学労ネット

教職員課交渉報告
(2020.9.23)

2021年3月31日掲載



 現場で働いているものがいれば、その労働条件を守るのは組合として当然のことです。現役組合員の減少によりあやぶまれてい ましたが、今年も交渉することができました。しかし今回は、新型コロナと熱中症の不安の中での交渉となりました。
 「C.新型コロナ対応」と「D.超過勤務時間について」を重点的に交渉しました。                      (末廣)

C.新型コロナウィルスに関わる、高槻市の職員への対応について

◆職員の在宅勤務について
 
 『半日の在宅勤務』が認められていないため、この間の組合員の実態として「4~5月の自粛期間、担任外の職員に預かり児童の見守り(毎日)が分担され、『在宅勤務』を取ることができなかった。管理職に「職免を取って下さい」と言われ、何回か午後帰宅した。しかし、そのような職免適用項目はなく、後日「職免(項目)を生理休暇に変えてほしい」と依頼された。」という理不尽なことが起こった。
 市教委の回答は、「府に準じて行っている」というお粗末なもの。現実の状況を見て職員の健康安全を考えていく、市教委の自主的主体的な姿勢を強く要求した。

◆(希望する)全ての教職員にPCR検査実施を!
 
 9月に高槻市内小学校児童への感染があり、該当校は三日間休校となった。この時何人の教職員がPCR検査を受けたのかと聞くと、市教委は、「把握していない」と平然と答え、「府国、近隣他都市の様子を見て対応していく」としか言えず、具体的なことを何も答えられなかった。担当が他の課だということで「把握していなくて何か問題が?」というような態度に驚きと怒り。私たちは、教職員の健康と安全を担当する教職員課としての責任をもって対応しているのか!と追及した。すると、「教職員は自分で健康管理をするようにしている」と、神経を逆なでする回答。
 児童に影響がないように職員は考え行動しているが、超多忙な教員をカバーするのが市教委の仕事であり、義務やろ!
 こんな回答しかしない教職員課に対して、以下のことを要求した。

・教職員課として、教職員の健康安全にどう対応するのか、主体性を持 って動くこと。
・PCR検査いついて、市としての方針がない中では教育委員会としての方針が出ない。
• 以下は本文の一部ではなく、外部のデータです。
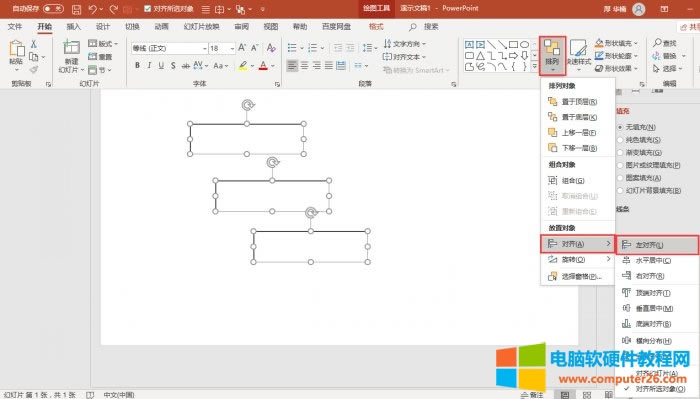The width and height of the screenshot is (700, 399).
Task: Open the 旋转 rotate submenu entry
Action: pyautogui.click(x=578, y=259)
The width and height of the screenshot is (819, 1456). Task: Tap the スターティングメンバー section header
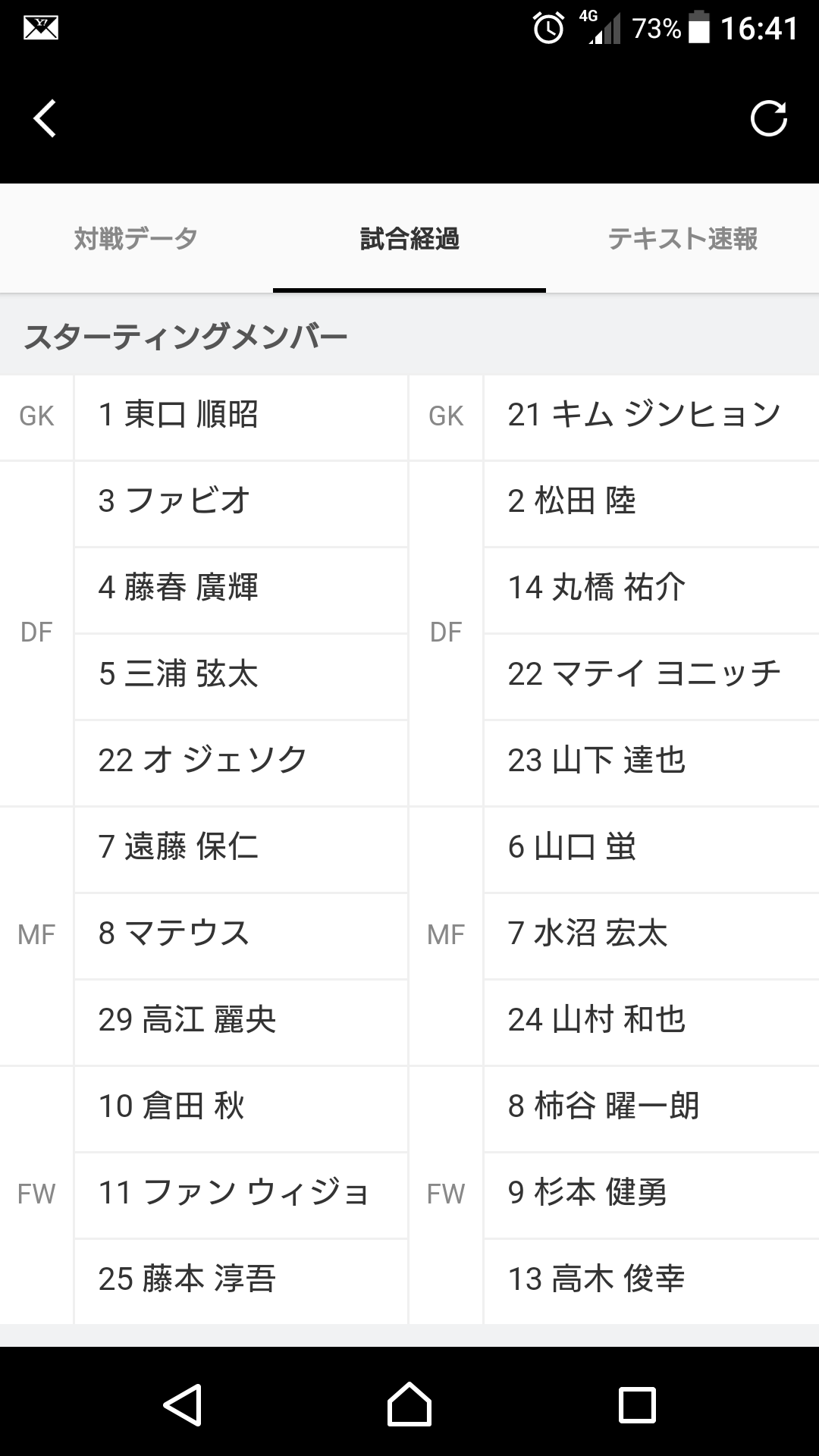(186, 336)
新型コロナ対策本部に、考えていくよう問題提起をすること。

D.勤務時間短縮に伴う制度変更について

 ◆昨年度(2019年度)の出退勤把握システムの集約結果について
 
 今回も昨年度同様、私たちが要求した昨年度(2019年度)の出退勤把握システムの集約結果は、準備できていなかった。この不誠実な態度に対して、強く抗議した。市教委は、働き方改革の効果は少しずつ出ていると思っているようだが、肝心の比較する資料がでていないので話にならない。
 後日提供された上記の資料は、昨年度までは「時間外在校時間の比較」という平均の折れ線グラフだけであったが、今回はグラフの元データと「時間外在校時間の集計結果・80時間及び100時間越えの人数及び割合」という3種が提供された。全職員の平均なので正確な実態ではないが、今までの交渉で平均のグラフだけでは分からないと強く追及してきた結果である。
 資料を見ると、確かにこの3年超勤時間は少しずつ減少しているといえる。しかし、この数字自体が平均であるので実態はつかめない。実際に2018年度には、中学校で200時間超や100時間超が数か月続いている職員もいた。
 新型コロナのため消毒や、授業・行事のやり方の見直し、英語や道徳の新設などで職員にかかる負担が大幅に増加している現在、業務削減や行事精選などを徹底していく必要がある。私たちが何年来続けてきた要求である。
 市教委がこの現実を認識してどう動いていくのか、目に見える形で示すべきである。

◆変形労働制について 
 
「高槻市立学校の府費負担級職員の勤務時間、休日、休暇等に関する規則の一部を改正する規則」の第7条に,「職員が業務を行う時間(中略)から所定の勤務時間(中略)を除いた時間を次の各号に掲げる時間の上限を範囲内とするために、職員の業務量の適切な管理を行うものとする。

 1)1ヶ月について45時間
 2)1年について360時間」 と、ある。

 規則改正ではさらに、
(2)「職員が児童生徒等に係わる通常予見することのできない業務量の 大幅な増加等に伴い、一時的又は突発的に所定の勤務時間外に業務を 行わざるを得ない場合には、前項の規定にかかわらず、(中略)次の各 号に掲げる時間及び月数の上限の範囲内とする。
  ①1ヶ月について100時間未満
  ②1年については720時間」 と、ある。
 
 交渉のなかで、このふたつの規程はダブルスタンダードであることを追及した。
 
 後者の規程は過労死ラインを想定しているが、2018年度の高槻市の中学校においては、上記(2)の「1ヶ月100時間未満」どころか職員の20%以上が100時間を超えている中学校が4校もあり、特にA中学校は30%である。これは過労死ラインを優に越えている。その原因は休日のクラブ指導にある。これは「一時的又は突発的な業務」であるのかを問うたが、市教委は「クラブ指導は通常業務」であると回答した。これでは児童の夏休みに振休を取ることは出来ない、変形労働時間の枠組にすら入らないことを認めさせた。
 
 前段の「1ヶ月45時間」については、2018年度の高槻市の小学校においては、45時間越えが小学校A校で全職員の52%、B校で同47%、C校D校で44%にのぼった。通常的に上限を超え、変形労働時間制すら適用できない実態であるので、同様に夏休みに振休を取ることは不可能である事実を市教委に認めさせた。
 
 以上の結論として、市教委は上記のどちらを勤務時間の上限と考えているのかを追及すると、市教委は「45時間を守るべき」と回答した。  
 高槻の学校では市教委の考える勤務時間の上限を大きく越えている実態がある。従って、変形労働時間制を実施するには、勤務時間の縮減を徹底しなければならないことが明らかになった。